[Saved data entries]
+--

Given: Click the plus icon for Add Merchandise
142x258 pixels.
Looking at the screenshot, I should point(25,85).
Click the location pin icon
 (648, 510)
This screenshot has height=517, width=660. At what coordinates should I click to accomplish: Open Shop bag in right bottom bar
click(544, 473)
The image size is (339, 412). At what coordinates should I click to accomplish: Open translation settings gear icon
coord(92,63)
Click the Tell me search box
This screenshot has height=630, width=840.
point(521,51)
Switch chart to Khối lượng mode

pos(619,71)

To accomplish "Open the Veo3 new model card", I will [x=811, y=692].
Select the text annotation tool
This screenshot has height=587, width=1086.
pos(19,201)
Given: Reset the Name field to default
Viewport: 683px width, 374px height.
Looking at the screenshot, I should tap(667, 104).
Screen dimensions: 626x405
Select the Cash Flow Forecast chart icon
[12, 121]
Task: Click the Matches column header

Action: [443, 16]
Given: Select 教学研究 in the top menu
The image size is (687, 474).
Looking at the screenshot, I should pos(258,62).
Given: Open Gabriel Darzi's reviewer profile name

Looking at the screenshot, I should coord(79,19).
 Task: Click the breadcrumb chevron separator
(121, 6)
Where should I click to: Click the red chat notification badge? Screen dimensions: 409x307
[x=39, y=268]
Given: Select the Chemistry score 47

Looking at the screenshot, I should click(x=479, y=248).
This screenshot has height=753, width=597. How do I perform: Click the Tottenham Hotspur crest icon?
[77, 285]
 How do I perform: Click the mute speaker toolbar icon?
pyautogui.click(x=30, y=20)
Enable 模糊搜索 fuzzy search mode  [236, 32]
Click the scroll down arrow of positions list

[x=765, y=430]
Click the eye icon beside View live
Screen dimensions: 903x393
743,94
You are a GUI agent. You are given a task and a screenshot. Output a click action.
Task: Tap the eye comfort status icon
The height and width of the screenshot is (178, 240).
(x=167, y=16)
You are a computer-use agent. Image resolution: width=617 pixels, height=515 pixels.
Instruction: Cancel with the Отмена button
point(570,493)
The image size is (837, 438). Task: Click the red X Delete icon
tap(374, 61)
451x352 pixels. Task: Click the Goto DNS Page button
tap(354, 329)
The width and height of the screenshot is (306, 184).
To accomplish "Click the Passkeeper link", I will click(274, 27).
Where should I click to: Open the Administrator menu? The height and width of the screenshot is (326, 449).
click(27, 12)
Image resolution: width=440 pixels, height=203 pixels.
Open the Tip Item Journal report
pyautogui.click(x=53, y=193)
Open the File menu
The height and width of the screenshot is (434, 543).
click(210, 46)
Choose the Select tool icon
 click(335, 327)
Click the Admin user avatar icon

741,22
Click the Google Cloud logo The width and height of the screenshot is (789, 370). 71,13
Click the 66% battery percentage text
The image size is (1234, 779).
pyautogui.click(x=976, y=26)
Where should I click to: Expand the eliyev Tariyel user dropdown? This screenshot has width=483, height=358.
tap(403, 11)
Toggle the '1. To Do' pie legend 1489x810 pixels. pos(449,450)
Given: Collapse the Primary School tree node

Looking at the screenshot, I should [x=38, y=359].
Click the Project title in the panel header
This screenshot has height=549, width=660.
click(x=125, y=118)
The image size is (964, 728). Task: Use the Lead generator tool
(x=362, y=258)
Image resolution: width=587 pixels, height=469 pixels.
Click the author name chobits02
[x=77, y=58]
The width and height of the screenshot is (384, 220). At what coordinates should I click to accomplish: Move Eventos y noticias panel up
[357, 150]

+--

Tell how many lines in the records above contain "agent", giving the number and no other words.

2